Clifton Park was opened in 1891 and is situated on land bought by Rotherham Council from the Clifton House estate. The layout incorporates the 18th-century house, now a museum, and part of the designed landscape.


A north-west-facing slope runs through the middle of the park separating a broad plateau to the south-east, which offers fine views to the north and north-west, from the low-lying, more enclosed area to the north-west.

The following is from the Register of Parks and Gardens of Special Historic Interest. For the most up-to-date Register entry, please visit the The National Heritage List for England (NHLE):

A municipal park at the centre of Rotherham, opened in 1891 by the Prince of Wales. The park overlies the landscape of Clifton House which was laid out in the late 18th century.

Location, Area, Boundaries, Landform and Setting

Clifton Park lies on the east side of Rotherham, c 400m from the town centre. The park occupies a roughly rectangular area of 22.5ha, oriented on a north-east/south-west axis. It is entirely surrounded by residential housing, commercial properties, and to the east, the grounds of Clifton Comprehensive School. It is bounded largely by public roads: Doncaster Road to the north-west; Middle Lane to the north-east; Clifton Grove, Middleton Road, Lister Street and Parkfield Road to the south-east; and Clifton Lane to the south-west. Clifton Lane is very open as a result of road widening and fine views are afforded to the north, across Rotherham and beyond. A north-west-facing slope runs through the middle of the park separating a broad plateau to the south-east, which offers fine views to the north and north-west, from the low-lying, more enclosed area to the north-west.

Entrances and Approaches

The main pedestrian and vehicular entrance stands at the western corner of the park, 270m north-west of the House, at the junction of Clifton Lane and Doncaster Road. This entrance reflects the site of a former entrance to the Clifton Estate (OS 1890) which was improved in 1900 with the construction of four large stone pillars and connecting walls. These still remain in situ (2001) although the wrought-iron gates were removed during the Second World War. Road widening in 1982 claimed 300m² of the park at the entrance with the loss of a substantial area of planting beds and the removal of boundary walls along Clifton Lane.

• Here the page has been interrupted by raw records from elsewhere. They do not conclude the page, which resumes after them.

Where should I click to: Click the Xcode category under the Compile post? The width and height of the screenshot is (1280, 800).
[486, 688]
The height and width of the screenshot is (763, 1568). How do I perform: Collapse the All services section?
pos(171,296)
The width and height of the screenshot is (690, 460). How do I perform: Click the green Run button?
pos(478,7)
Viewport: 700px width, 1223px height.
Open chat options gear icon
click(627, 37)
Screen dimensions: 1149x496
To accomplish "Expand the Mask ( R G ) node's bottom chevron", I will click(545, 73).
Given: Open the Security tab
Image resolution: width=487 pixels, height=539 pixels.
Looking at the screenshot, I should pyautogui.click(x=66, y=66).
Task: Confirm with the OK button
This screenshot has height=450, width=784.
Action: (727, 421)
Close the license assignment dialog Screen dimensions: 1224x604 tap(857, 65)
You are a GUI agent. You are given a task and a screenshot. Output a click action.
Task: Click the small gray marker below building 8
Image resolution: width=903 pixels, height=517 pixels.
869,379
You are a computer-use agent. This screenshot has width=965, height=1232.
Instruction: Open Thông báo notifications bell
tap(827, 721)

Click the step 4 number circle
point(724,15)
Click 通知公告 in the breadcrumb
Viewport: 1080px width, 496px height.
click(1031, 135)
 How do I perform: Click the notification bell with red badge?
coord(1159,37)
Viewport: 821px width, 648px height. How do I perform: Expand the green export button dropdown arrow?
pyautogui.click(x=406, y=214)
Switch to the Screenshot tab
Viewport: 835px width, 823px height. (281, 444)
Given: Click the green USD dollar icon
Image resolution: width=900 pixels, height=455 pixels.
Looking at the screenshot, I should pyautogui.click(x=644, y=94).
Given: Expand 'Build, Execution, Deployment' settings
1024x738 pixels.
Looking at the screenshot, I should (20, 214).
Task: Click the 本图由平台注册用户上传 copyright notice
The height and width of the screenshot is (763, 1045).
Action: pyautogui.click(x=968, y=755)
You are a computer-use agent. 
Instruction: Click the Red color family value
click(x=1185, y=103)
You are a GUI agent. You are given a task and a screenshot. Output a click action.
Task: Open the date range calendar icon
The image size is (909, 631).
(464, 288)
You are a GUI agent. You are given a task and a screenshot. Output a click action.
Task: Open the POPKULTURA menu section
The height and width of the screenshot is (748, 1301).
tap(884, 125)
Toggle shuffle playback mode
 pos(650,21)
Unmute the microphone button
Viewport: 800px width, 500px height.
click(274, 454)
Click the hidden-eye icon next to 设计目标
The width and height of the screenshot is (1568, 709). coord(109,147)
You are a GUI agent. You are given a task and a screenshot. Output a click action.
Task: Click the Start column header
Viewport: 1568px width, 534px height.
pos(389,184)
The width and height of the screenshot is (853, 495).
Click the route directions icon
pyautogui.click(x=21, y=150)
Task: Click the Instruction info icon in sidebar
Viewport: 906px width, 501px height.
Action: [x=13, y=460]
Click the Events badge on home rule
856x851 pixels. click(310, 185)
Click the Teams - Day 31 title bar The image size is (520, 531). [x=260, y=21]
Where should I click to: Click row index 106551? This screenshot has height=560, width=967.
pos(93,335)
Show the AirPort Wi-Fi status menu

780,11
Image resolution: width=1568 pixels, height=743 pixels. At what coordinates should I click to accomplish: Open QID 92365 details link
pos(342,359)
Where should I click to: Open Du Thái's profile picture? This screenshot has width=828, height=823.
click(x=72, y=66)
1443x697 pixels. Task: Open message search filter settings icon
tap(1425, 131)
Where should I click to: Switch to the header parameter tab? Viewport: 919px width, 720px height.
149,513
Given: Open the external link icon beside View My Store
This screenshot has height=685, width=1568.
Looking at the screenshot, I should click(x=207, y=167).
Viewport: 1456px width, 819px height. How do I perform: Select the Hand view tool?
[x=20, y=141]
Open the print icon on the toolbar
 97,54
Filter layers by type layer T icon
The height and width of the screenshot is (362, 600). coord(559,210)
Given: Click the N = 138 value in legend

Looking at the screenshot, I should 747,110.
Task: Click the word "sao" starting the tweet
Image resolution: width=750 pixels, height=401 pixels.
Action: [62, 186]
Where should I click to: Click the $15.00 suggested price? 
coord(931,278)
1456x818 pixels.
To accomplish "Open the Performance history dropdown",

One of the main pedestrian entrances to the north, off Doncaster Road, stands 310m north of the House and was part of the former C18 Clifton Estate (guidebook). Birdcage Lodge, built c 1830 (RMBC 1997) was situated adjacent to this entrance on the east side; it was demolished in 1946. This entrance leads into an area known as The Dell. To the north-east of this entrance, a late C20 entrance off Doncaster Road formed by a gap in the boundary wall leads to car parking and the main body of the park. The last surviving former estate entrance is situated at the junction of Middleton Road and Clifton Grove, 350m north-east of the House. The tall stone piers surmounted by urns (late C18, listed grade II) remain (2001) but the gates have been removed.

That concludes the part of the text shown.